- _Task objective_:
Render the items from the line with "The width and height of the screenshot is (948, 582)." to the line with "tap(421, 102)", both included, as a Markdown table with the columns Row and Line. Number each row and leave out blank lines.

Word and element locating data
___

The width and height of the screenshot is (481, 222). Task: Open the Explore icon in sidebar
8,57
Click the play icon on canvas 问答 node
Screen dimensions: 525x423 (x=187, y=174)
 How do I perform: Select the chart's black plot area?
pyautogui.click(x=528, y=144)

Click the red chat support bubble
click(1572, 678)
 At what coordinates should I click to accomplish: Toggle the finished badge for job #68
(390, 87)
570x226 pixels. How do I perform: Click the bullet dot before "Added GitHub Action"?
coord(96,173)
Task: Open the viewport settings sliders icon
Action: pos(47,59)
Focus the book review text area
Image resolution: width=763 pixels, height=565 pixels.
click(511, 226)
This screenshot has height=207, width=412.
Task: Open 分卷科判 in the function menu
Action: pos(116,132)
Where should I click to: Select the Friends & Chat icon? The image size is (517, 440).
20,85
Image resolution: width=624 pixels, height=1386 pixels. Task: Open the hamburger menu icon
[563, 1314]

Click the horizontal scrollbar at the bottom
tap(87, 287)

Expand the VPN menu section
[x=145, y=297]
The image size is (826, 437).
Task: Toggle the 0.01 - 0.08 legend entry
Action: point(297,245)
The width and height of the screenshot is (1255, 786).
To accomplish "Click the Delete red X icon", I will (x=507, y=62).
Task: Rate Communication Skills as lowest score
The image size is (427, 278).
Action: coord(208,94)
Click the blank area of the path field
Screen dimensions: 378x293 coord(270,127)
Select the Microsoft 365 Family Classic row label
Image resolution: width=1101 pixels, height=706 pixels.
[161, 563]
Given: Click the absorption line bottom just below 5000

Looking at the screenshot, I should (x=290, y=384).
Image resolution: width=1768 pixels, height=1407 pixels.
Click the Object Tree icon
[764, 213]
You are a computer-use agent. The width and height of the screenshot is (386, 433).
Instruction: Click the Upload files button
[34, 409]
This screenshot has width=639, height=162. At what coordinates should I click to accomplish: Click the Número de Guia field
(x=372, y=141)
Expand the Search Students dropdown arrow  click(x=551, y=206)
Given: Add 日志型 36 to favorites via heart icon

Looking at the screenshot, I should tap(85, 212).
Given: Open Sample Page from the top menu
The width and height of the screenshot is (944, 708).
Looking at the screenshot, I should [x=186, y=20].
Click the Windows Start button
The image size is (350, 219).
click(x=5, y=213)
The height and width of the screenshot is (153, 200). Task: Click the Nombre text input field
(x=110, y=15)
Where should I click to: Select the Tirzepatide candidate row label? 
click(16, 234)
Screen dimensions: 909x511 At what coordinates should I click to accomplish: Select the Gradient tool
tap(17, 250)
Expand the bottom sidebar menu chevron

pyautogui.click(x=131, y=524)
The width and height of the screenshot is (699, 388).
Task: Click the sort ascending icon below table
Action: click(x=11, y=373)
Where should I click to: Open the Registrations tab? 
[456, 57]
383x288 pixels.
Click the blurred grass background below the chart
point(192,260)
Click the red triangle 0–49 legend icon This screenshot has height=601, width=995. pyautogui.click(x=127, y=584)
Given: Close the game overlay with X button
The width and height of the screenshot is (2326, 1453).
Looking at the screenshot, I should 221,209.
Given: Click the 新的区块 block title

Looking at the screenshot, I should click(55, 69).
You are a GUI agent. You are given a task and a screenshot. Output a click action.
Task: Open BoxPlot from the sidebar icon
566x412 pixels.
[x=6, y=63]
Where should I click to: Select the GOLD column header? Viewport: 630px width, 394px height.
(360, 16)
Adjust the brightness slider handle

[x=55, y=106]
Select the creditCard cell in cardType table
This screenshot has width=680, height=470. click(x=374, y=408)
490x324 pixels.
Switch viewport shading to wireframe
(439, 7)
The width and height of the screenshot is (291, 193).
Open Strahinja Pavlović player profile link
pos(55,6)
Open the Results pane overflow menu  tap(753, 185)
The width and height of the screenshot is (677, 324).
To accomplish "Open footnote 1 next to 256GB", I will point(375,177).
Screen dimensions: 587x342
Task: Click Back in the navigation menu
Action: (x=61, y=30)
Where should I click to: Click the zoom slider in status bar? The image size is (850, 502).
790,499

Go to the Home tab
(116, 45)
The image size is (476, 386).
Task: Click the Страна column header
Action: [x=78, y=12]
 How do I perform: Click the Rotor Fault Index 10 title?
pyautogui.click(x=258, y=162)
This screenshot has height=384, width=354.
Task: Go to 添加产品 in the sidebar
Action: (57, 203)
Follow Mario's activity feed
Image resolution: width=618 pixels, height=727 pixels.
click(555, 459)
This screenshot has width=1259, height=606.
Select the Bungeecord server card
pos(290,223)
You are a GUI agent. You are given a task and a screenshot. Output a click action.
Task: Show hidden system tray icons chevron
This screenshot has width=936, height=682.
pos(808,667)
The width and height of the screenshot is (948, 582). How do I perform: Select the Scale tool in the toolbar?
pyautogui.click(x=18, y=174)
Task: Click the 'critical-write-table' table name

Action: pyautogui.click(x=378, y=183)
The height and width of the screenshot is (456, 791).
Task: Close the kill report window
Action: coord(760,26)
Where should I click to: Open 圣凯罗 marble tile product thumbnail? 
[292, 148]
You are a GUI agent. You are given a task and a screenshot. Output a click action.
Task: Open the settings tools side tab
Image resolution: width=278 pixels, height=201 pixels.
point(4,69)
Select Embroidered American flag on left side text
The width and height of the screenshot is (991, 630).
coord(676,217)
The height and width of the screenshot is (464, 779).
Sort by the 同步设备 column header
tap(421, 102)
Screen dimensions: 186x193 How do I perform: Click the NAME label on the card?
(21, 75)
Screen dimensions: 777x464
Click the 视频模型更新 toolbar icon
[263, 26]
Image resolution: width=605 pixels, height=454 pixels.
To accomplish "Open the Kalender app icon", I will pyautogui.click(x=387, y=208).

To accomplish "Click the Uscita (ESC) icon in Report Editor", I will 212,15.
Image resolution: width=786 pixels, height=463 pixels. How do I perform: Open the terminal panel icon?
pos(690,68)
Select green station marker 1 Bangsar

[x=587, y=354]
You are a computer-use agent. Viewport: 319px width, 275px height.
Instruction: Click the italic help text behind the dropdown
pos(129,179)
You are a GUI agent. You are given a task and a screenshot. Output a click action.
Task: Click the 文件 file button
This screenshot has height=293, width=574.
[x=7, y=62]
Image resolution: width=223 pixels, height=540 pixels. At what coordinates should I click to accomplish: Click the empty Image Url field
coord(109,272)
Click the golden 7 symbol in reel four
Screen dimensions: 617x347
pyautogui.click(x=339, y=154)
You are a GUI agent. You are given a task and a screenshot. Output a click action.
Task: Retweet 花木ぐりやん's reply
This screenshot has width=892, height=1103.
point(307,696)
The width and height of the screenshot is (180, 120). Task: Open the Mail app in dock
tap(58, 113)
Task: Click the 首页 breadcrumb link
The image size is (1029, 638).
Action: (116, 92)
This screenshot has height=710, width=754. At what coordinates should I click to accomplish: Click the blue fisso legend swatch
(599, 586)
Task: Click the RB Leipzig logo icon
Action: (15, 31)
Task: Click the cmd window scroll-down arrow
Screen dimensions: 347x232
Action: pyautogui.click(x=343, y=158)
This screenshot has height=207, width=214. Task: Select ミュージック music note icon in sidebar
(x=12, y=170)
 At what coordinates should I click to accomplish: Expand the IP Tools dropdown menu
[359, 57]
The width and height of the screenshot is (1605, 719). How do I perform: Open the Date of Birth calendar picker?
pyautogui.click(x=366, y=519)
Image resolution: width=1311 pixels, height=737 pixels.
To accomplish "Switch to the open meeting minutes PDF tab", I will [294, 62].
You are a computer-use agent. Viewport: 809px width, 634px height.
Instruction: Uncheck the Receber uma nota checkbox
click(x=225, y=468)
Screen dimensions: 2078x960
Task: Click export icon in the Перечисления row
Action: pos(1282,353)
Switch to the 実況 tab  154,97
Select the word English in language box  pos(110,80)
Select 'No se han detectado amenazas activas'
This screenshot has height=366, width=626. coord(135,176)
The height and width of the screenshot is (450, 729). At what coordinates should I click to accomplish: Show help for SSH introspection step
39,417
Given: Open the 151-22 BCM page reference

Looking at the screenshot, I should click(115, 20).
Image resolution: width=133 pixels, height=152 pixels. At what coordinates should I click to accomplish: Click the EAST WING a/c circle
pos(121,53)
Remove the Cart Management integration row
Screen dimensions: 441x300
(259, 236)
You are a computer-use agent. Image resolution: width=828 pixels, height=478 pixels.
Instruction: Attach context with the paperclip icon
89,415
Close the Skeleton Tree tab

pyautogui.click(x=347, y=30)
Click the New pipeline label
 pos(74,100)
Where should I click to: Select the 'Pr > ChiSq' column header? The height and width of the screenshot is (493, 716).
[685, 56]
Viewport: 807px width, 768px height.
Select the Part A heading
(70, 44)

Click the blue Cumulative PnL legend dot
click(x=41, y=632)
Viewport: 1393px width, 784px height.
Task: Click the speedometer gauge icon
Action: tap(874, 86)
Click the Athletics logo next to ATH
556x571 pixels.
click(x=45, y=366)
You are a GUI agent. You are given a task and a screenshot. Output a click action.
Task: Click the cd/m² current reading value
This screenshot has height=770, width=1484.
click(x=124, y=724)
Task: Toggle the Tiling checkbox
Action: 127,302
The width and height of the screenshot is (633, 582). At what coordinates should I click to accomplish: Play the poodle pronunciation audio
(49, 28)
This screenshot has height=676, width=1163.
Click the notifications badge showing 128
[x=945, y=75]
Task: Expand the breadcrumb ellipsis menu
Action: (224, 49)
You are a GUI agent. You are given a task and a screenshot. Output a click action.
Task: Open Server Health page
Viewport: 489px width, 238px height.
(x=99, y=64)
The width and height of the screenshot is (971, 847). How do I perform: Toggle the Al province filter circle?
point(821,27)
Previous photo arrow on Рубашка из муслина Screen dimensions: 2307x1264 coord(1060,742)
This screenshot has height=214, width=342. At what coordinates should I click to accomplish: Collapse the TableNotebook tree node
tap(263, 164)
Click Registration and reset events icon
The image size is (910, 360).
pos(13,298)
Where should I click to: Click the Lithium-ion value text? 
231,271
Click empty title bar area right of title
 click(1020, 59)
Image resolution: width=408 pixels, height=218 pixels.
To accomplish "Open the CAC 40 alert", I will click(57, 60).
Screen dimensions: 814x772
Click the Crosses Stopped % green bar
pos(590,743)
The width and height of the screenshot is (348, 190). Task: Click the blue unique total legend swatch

___

- _Written answer_:
| Row | Line |
|---|---|
| 1 | The width and height of the screenshot is (948, 582). How do I perform: Select the Scale tool in the toolbar? |
| 2 | pyautogui.click(x=18, y=174) |
| 3 | Task: Click the 'critical-write-table' table name |
| 4 | Action: pyautogui.click(x=378, y=183) |
| 5 | The height and width of the screenshot is (456, 791). |
| 6 | Task: Close the kill report window |
| 7 | Action: coord(760,26) |
| 8 | Where should I click to: Open 圣凯罗 marble tile product thumbnail?  |
| 9 | [292, 148] |
| 10 | You are a GUI agent. You are given a task and a screenshot. Output a click action. |
| 11 | Task: Open the settings tools side tab |
| 12 | Image resolution: width=278 pixels, height=201 pixels. |
| 13 | point(4,69) |
| 14 | Select Embroidered American flag on left side text |
| 15 | The width and height of the screenshot is (991, 630). |
| 16 | coord(676,217) |
| 17 | The height and width of the screenshot is (464, 779). |
| 18 | Sort by the 同步设备 column header |
| 19 | tap(421, 102) |